This is more of a rejoinder to PEV's response as it existed before the edit. One can think of "subtraction" as an operation separate from addition, though rather than consider the binary operation, one usually considers the unary operation that maps an element to its additive inverse (it has nicer properties than subtraction, which is not associative, and it automatically captures the idea that the additive inverse is unique).

In fact, from the point of view of Universal Algebra, we want a group to have three operations: a binary operation $\cdot$ (that corresponds to the group product), a unary operation ${}^{-1}$ (that maps every element to its inverse), and a zeroary operation $e$ (distinguished element). Then the "axioms" of a group can be stated as identities of the operations:

  1. $(a\cdot b)\cdot c = a\cdot(b\cdot c)$;
  2. $e\cdot a = a\cdot e = a$;
  3. $a\cdot a^{-1} = a^{-1}\cdot a = e$.

Being expressible as identities has all sorts of nice consequences. Consequently, universal algebraists will consider a group as a set together with three operations.

Fields are more problematical, though. You start the same way: with two binary operations $+$ and $\times$; a unary operation $-$; two zeroary operations $0$ and $1$, and the axioms that describe these operations. Multiplicative inverses, however, are not defined via an operation, because $0$ does not have a multiplicative inverse. Instead, they must be defined via a partial operations, so fields are not "algebras" within the sense of universal algebra, but rather they are partial algebras. We know that fields cannot be defined as algebras with operations, because if they could then the category of fields (or even of fields of a given characteristic) with field morphisms would necessarily have categorical products, and they do not.
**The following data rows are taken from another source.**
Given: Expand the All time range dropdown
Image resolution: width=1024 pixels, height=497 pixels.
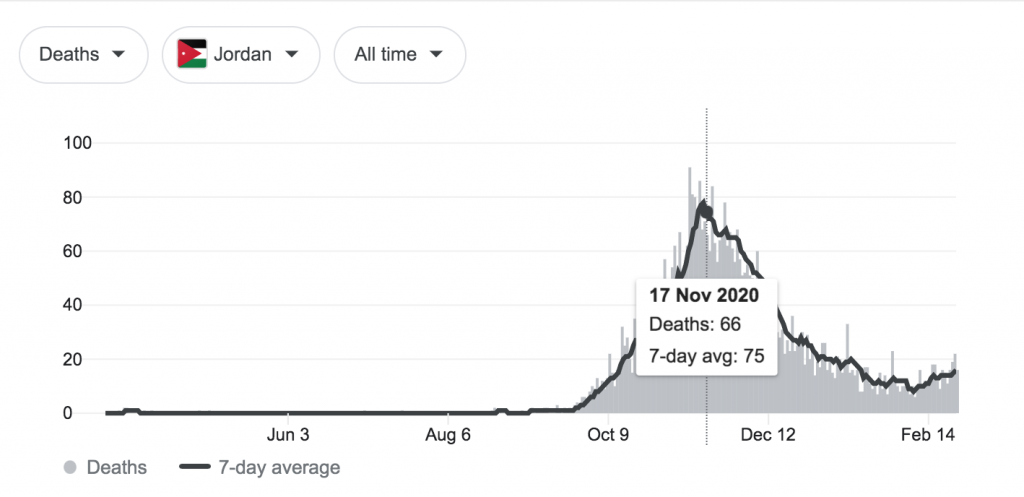Looking at the screenshot, I should [x=400, y=55].
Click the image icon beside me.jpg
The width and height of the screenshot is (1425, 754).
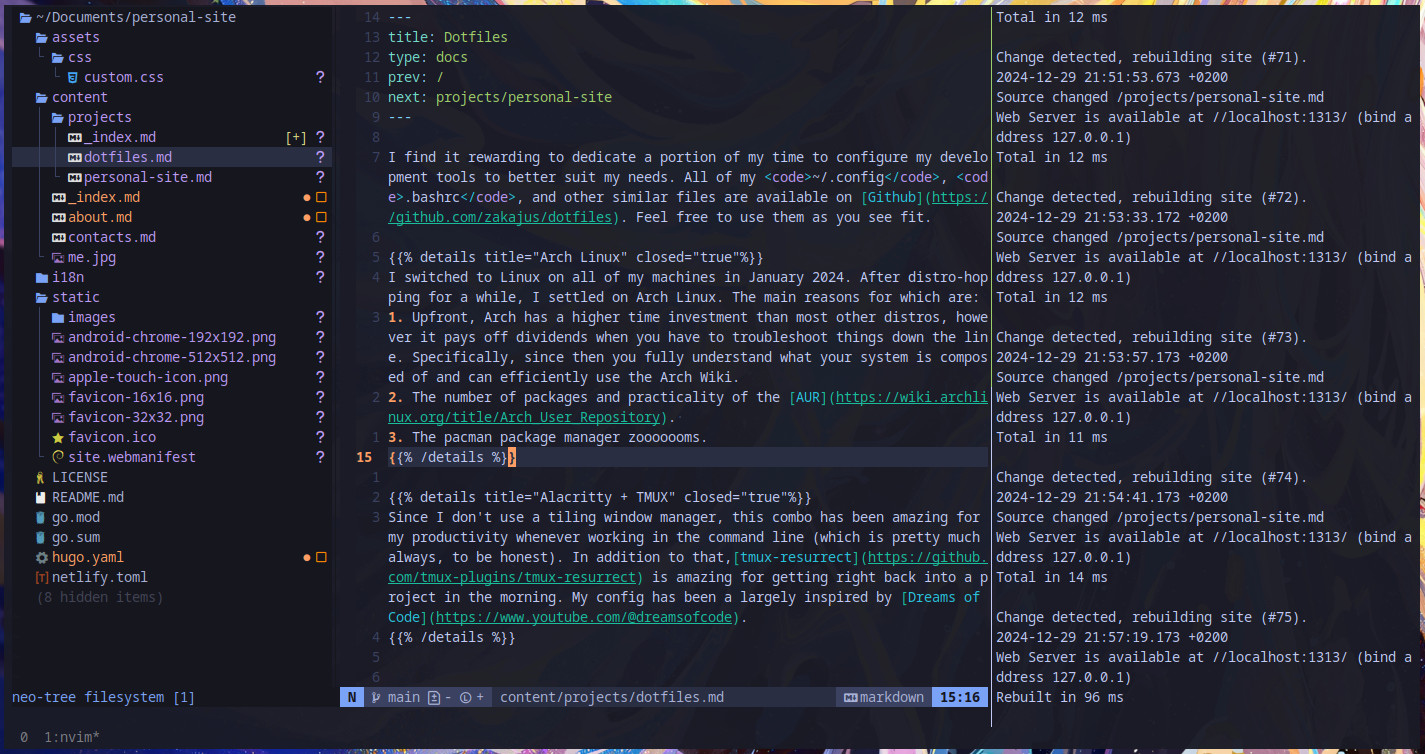[58, 257]
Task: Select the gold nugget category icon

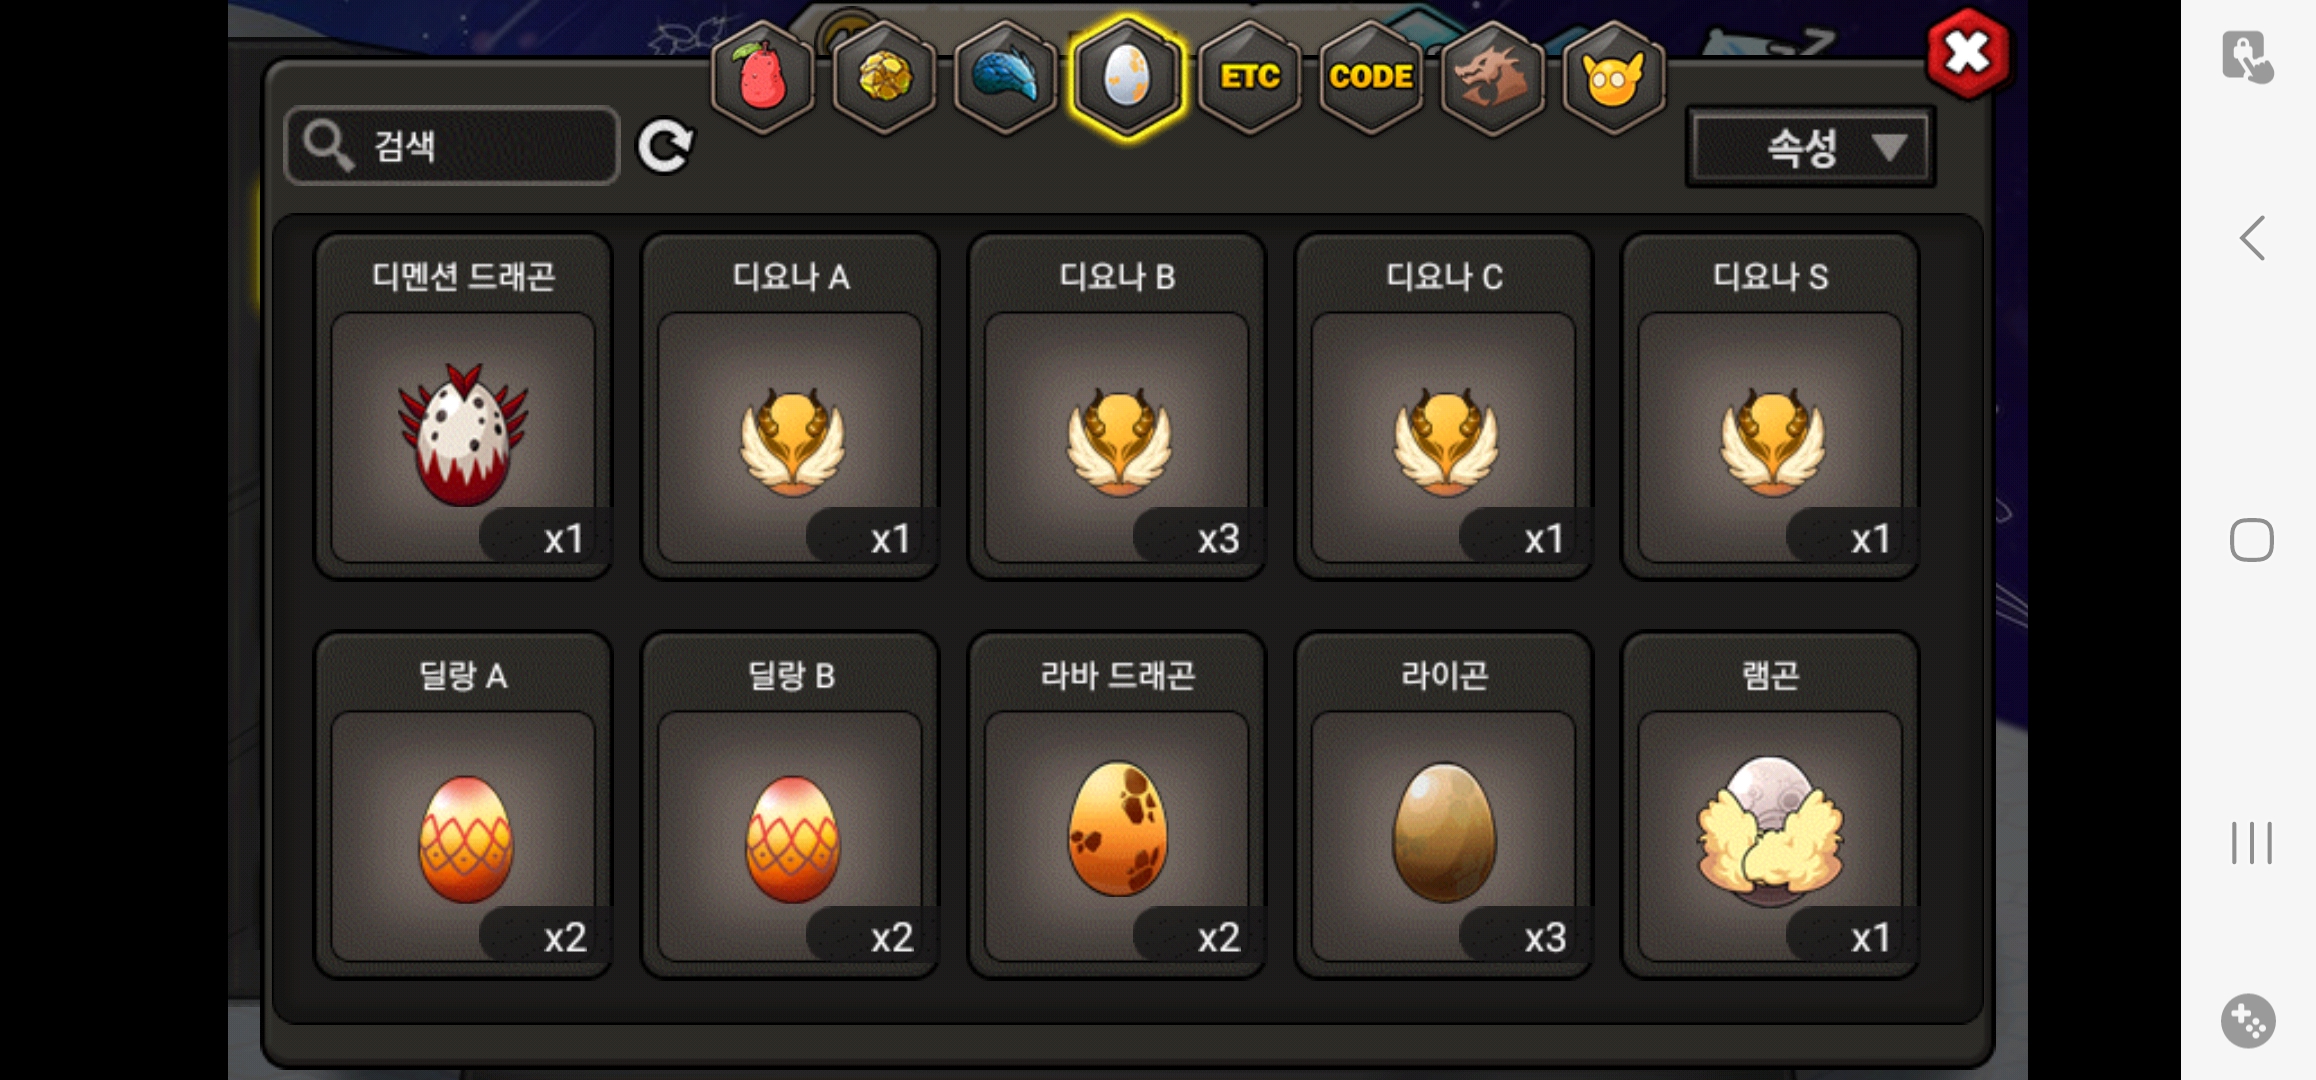Action: coord(885,77)

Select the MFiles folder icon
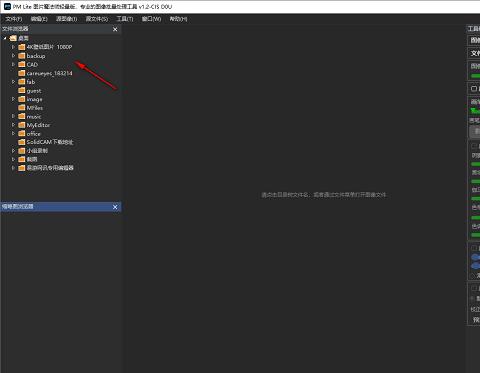click(22, 108)
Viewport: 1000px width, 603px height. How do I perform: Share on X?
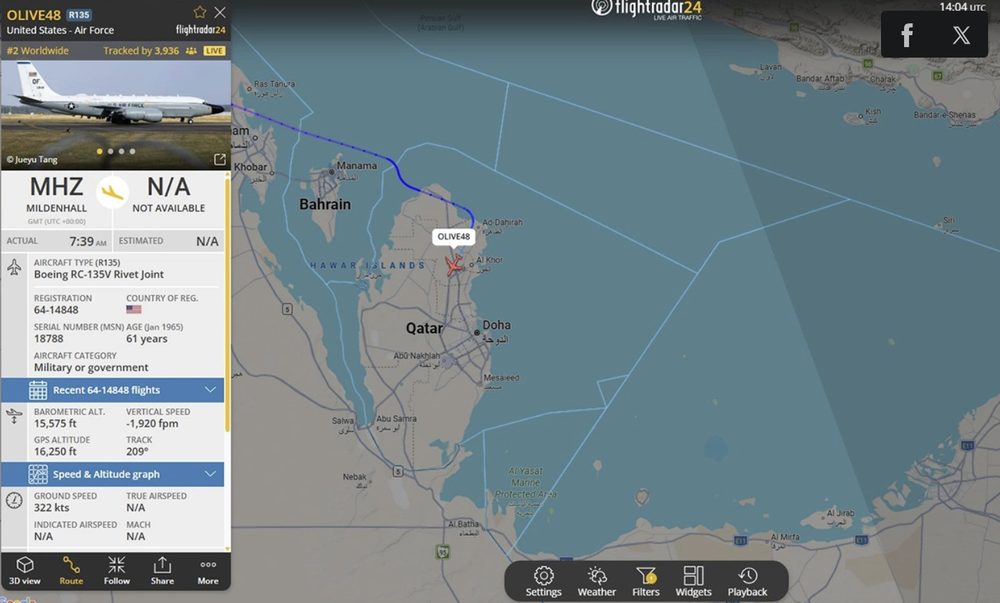(x=961, y=34)

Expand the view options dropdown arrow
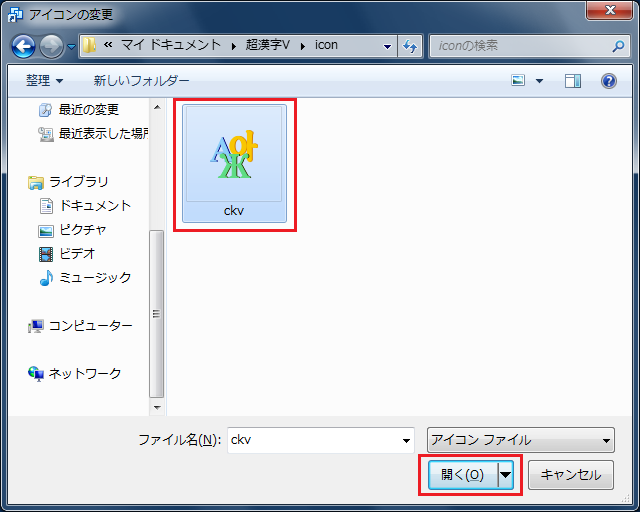(540, 81)
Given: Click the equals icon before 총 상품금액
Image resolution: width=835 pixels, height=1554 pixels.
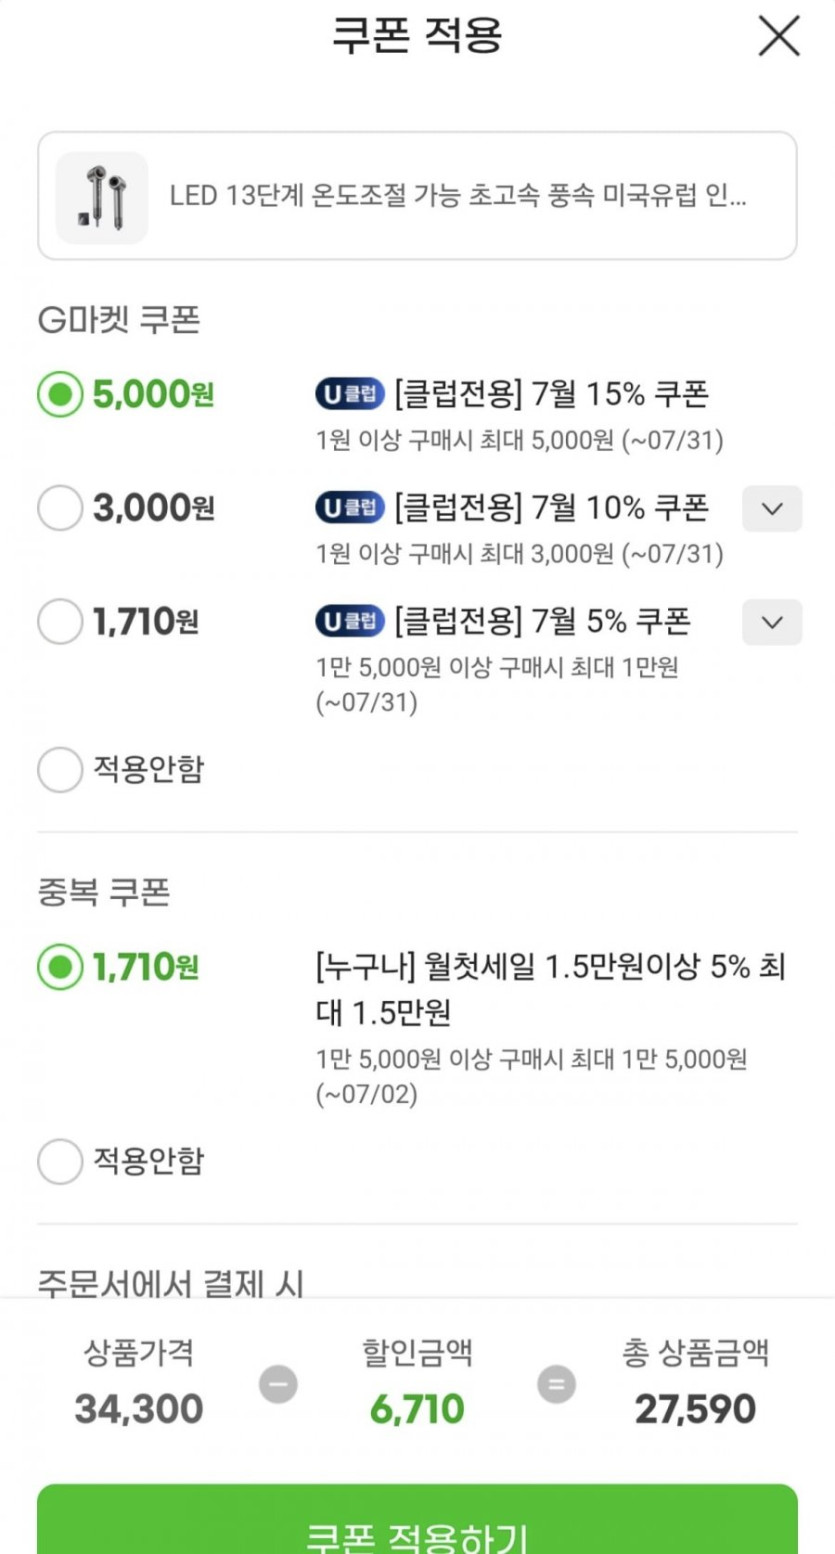Looking at the screenshot, I should pos(556,1385).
The theory of partial algebras is far more difficult than the theory of algebras. I seem to recall Brian Davey and David Clark, in their book Natural Dualities for the Working Mathematician mentioning that one can prove a lot of very nice and powerful "theorems" about partial algebras if one forgets some of the problems (e.g., if $f\colon A\to B$ is a homomorphism of partial algebras, then $f(A)$ need not be a partial-subalgebra of $B$; though this is particularly problematical when one consider relational algebras and relational partial algebras, where we have relations in addition to operations).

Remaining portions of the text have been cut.